2. The sheet processing machine according to claim 1, wherein the at least one sheet handling element is adapted to remain aligned with its trajectory along a course of the passage formed between the opening surface and the restraint surface.

3. The sheet processing machine according to claim 1, wherein the at least one sheet handling element has a leading edge defining a length direction of the sheet handling element and a trailing edge being opposite to the leading edge along a width direction of the sheet handling element, the width direction being perpendicular to the length direction,

the first sliding element and the second sliding element being arranged at a same side of the sheet handling element with respect to a central axis of the width direction, the central axis being perpendicular to both the length direction and the width direction.

4. The sheet processing machine according to claim 3, wherein the first sliding element and the second sliding element are arranged at the trailing edge of the at least one sheet handling element.

5. The sheet processing machine according to claim 1, wherein the first sliding element and the second sliding element are at least partially arranged at opposite side surfaces of the at least one sheet handling element.

6. The sheet processing machine according to claim 1, wherein the restraint surface applies a restraint force on the second sliding element which is at least of a size of an opening force applied by the opening surface on the first sliding element.

7. The sheet processing machine according to claim 1, wherein the passage formed between the opening surface and the restraint surface is curved.

8. The sheet processing machine according to claim 1, wherein the transfer mechanism is adapted to travel in a loop with the at least one sheet handling element being moved along the handling direction for one half of the loop and being moved along a reverse direction for the other half of the loop, the passage being arranged at a turning point between the two halves of the loop.

9. The sheet processing machine according to claim 8, wherein a curvature of the passage is adjusted to a curvature of an idler wheel of the transfer mechanism being arranged at the turning point.

10. The sheet processing machine according to claim 1, wherein the first sliding element and/or the second sliding element is a roller.

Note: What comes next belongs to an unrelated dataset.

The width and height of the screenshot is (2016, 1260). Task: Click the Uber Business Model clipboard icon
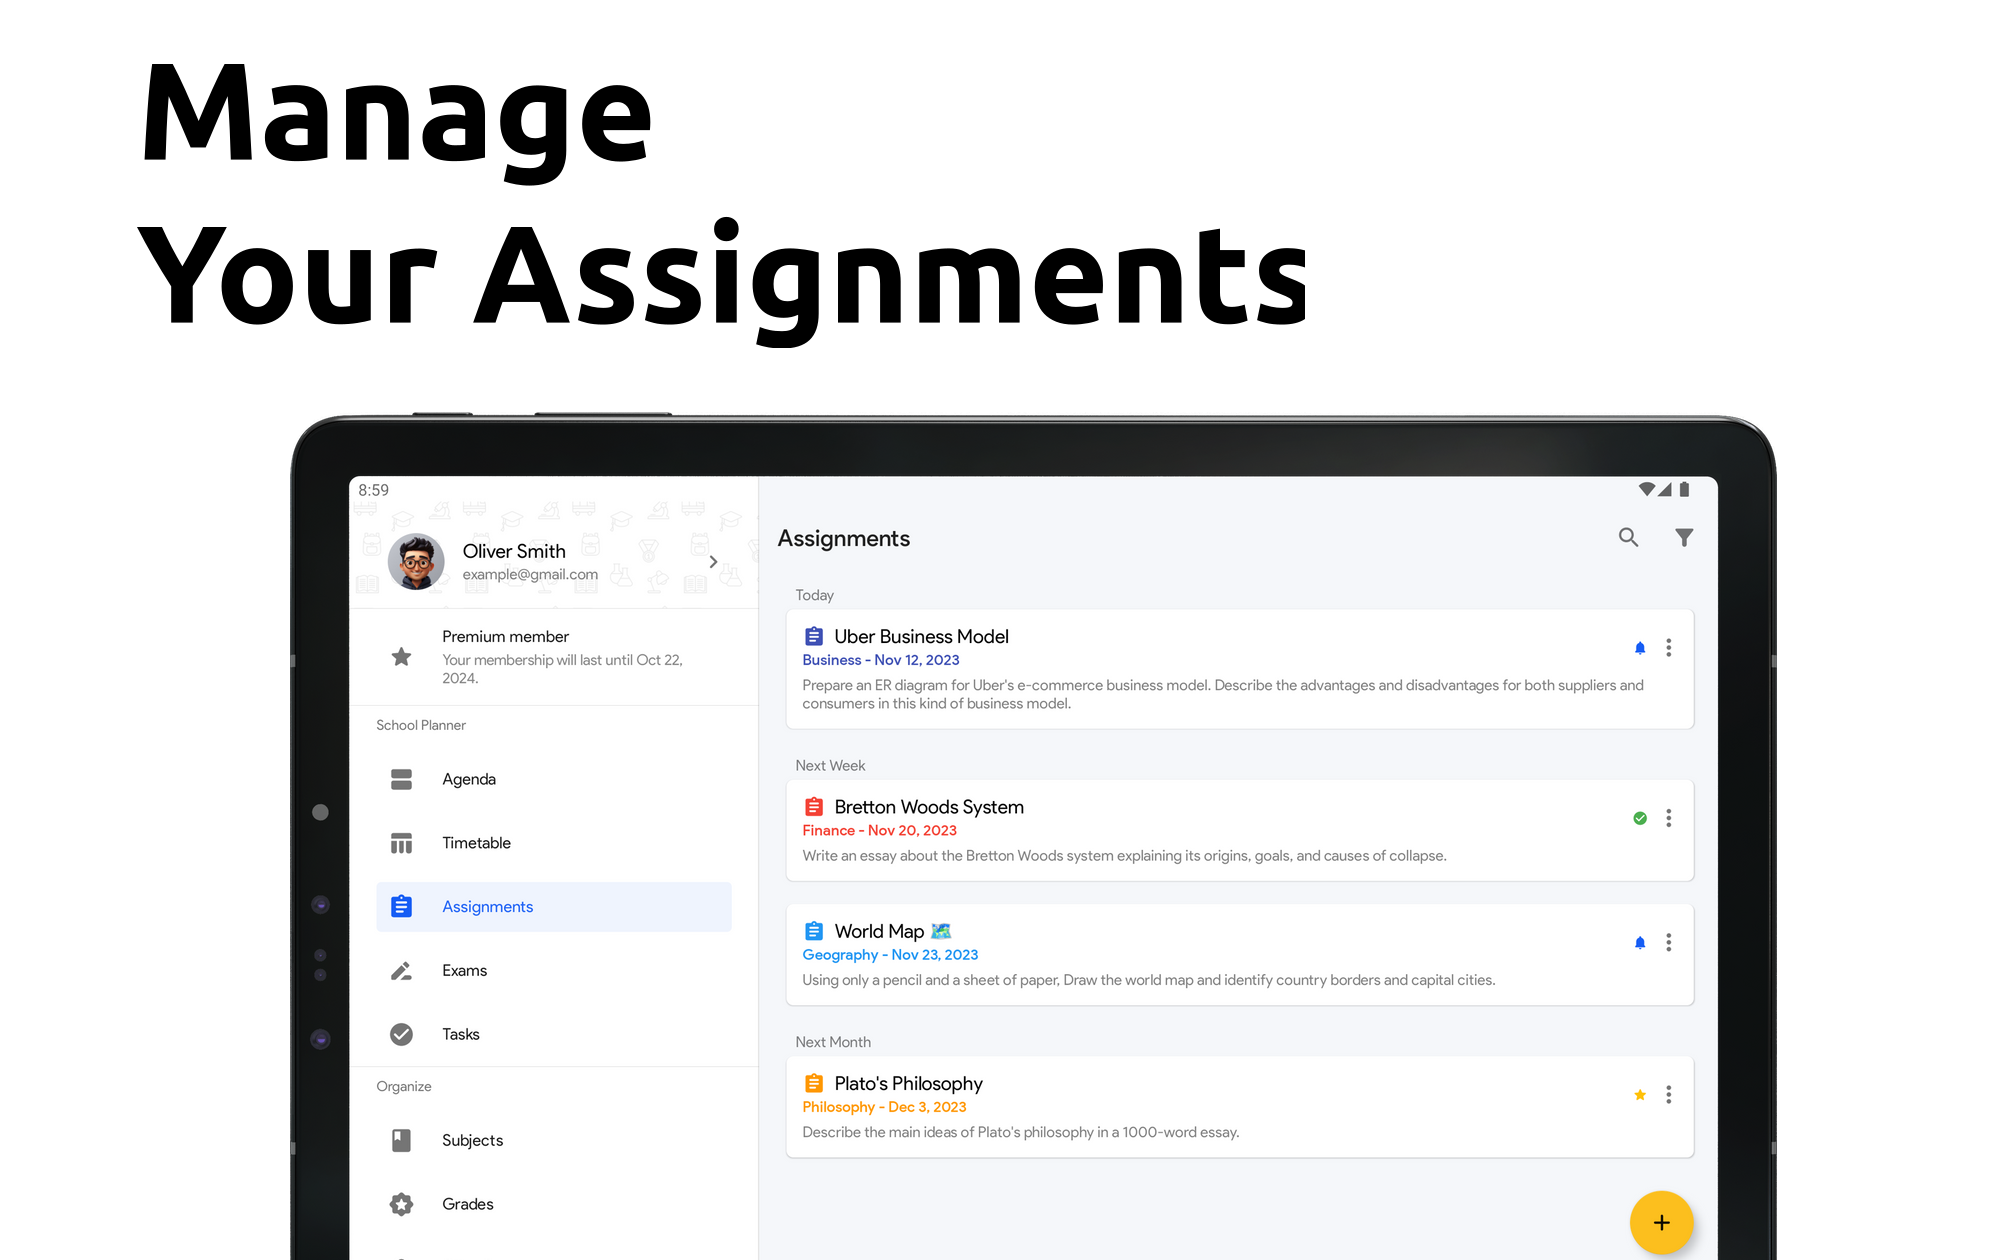click(x=814, y=636)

11. The sheet processing machine according to claim 1, wherein the opening surface is part of an opening cam and the restraint surface is part of an anti-rotating cam of the waste evacuation device, respectively.

12. The sheet processing machine according to claim 3, wherein the at least one sheet handling element comprises at least one gripping element being displaceable between a sheet gripping state and a sheet releasing state, the at least one gripping element being arranged at the trailing edge of the at least one sheet handling element.

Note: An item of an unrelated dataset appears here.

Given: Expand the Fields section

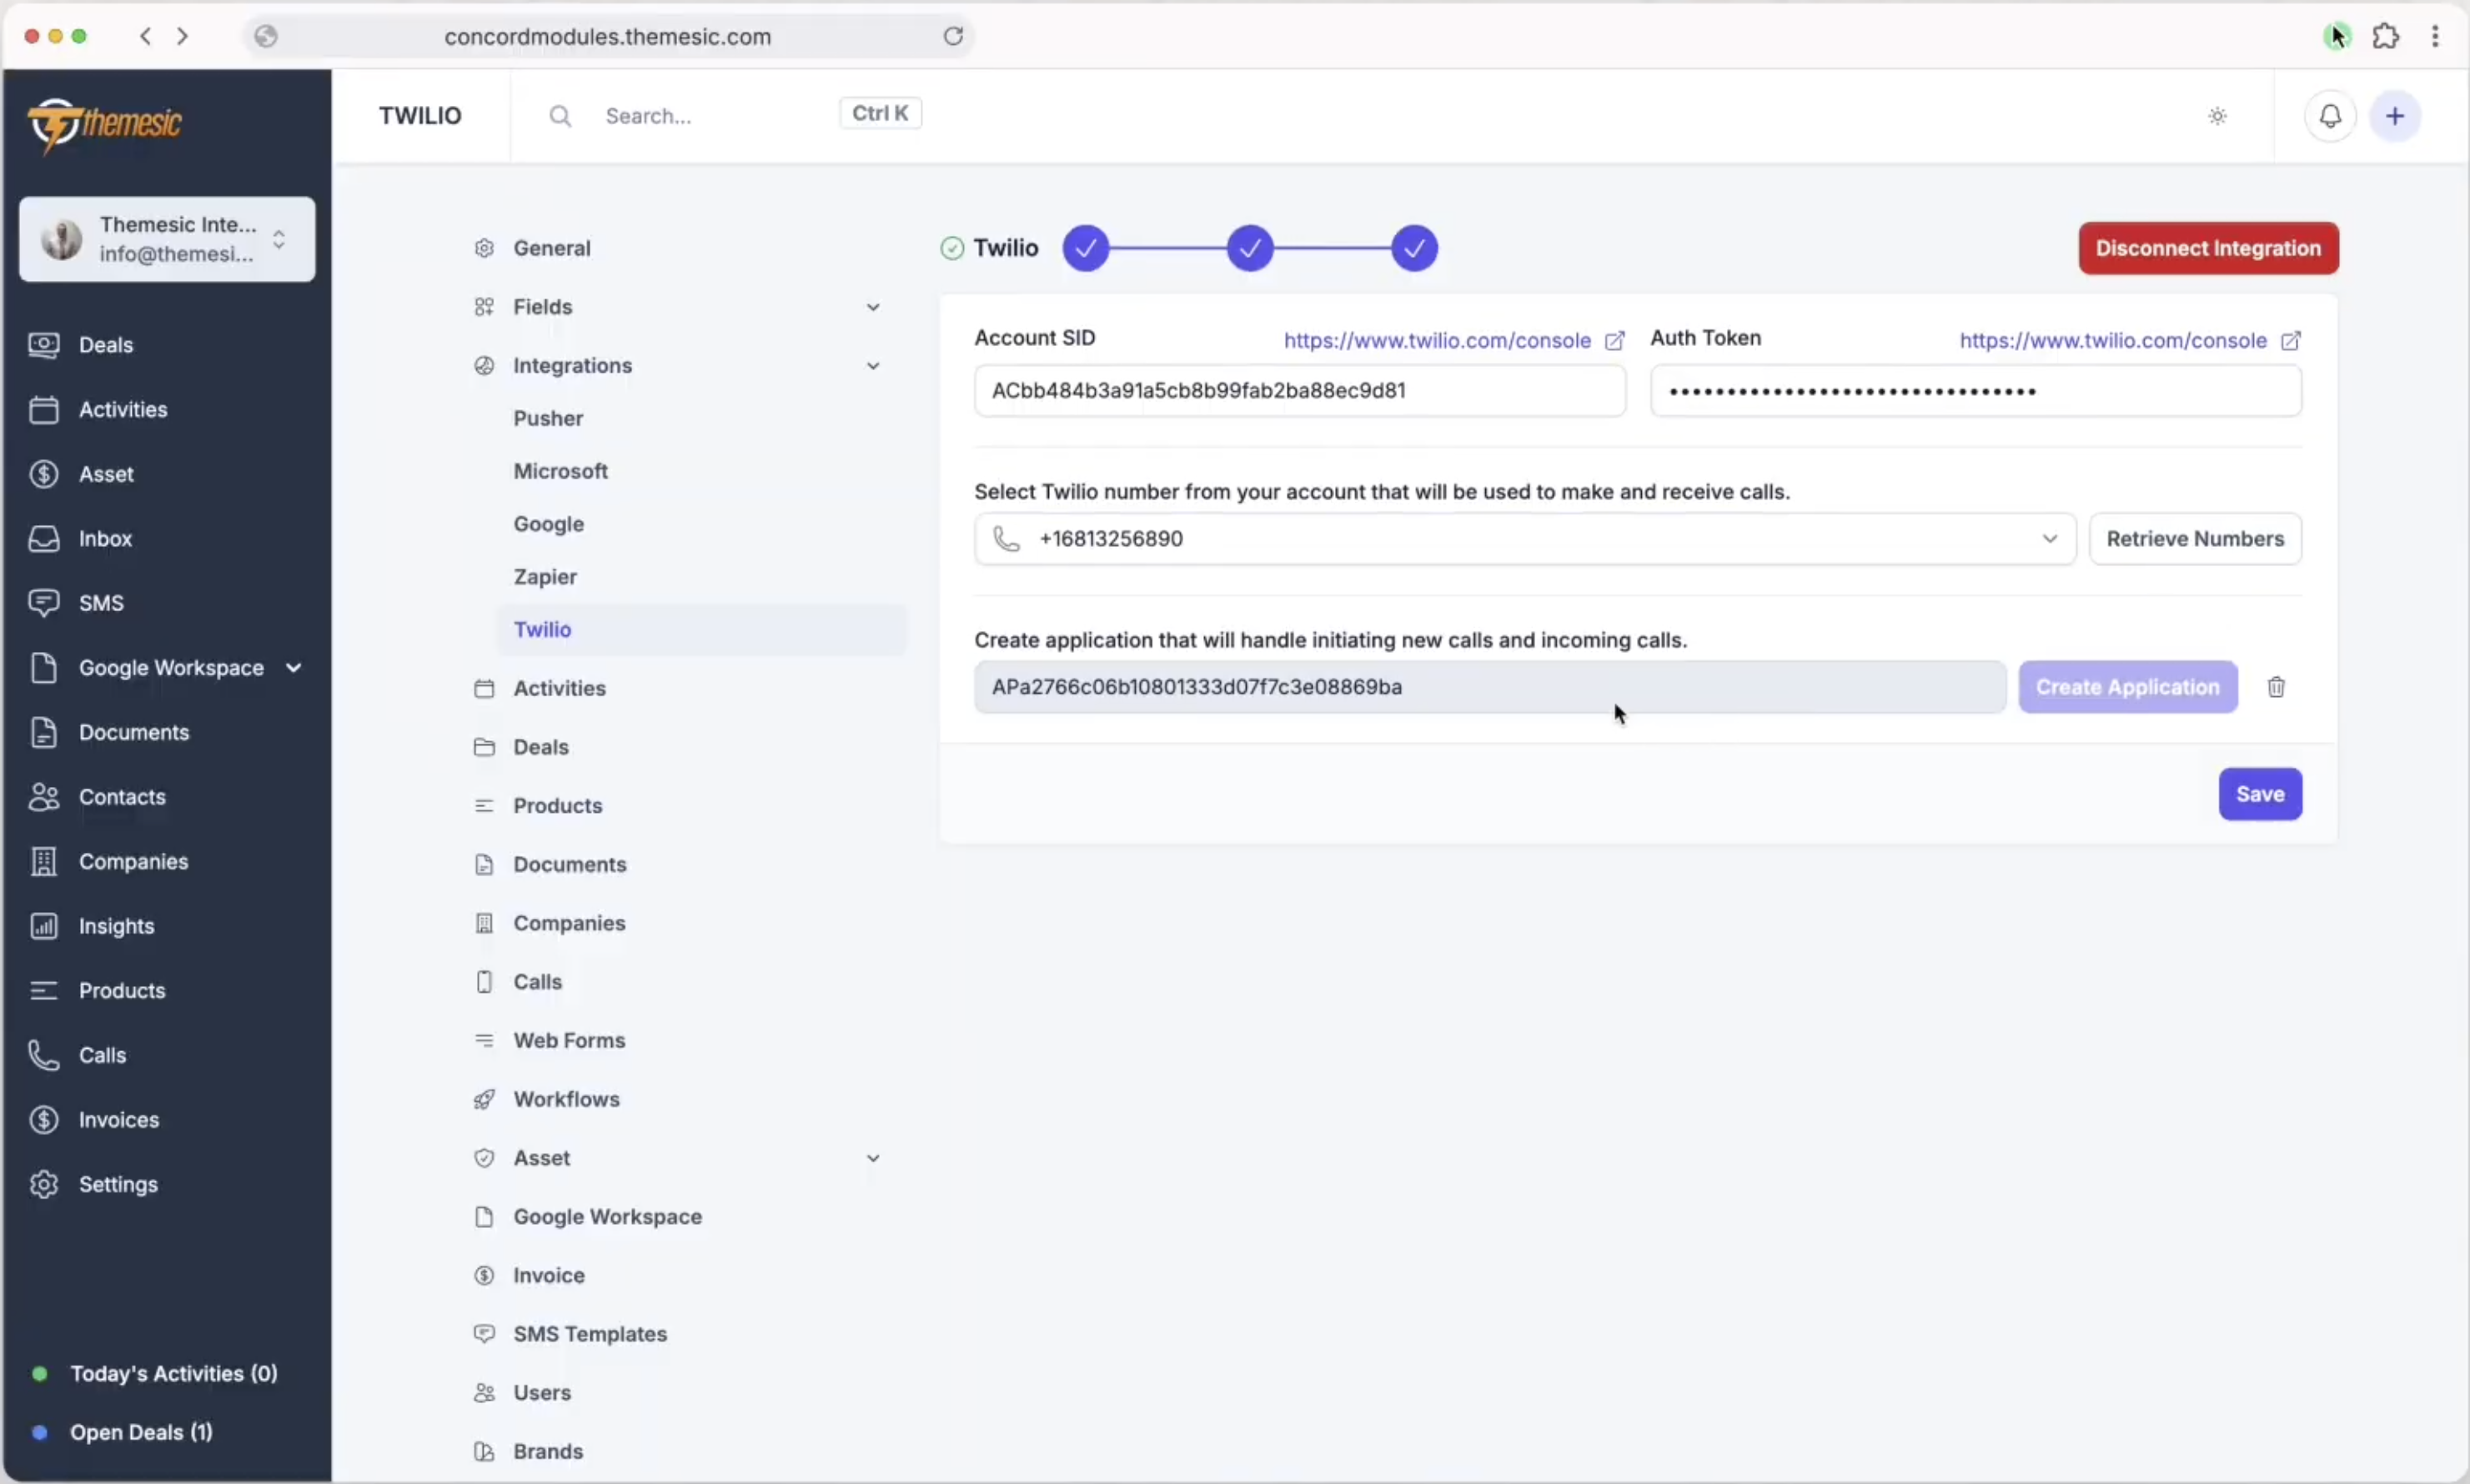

13. The sheet processing machine according to claim 1, wherein the waste evacuation device further comprises a comb comprising a plurality of teeth.

14. The sheet processing machine according to claim 1, wherein the at least one sheet handling element comprises a first and a second set of sliding elements, each set comprising a first sliding element and a second sliding element, wherein the first and second set of sliding elements are arranged at a first end section and a second end section, respectively, the first end section and the second end section being at opposite ends of the at least one sheet handling element along a length direction of the at least one sheet handling element.

15. The sheet processing machine according to claim 14, wherein the waste evacuation device comprises a first passage for the first set of sliding elements and a second passage for the second set of sliding elements.

16. The sheet processing machine according to claim 1, wherein the transfer mechanism comprises a plurality of sheet handling elements connected by chain linker elements.

17. The sheet processing machine according to claim 1, wherein the transfer mechanism moves the sheets from a loading station of the sheet processing machine to a waste evacuation station comprising the waste evacuation device.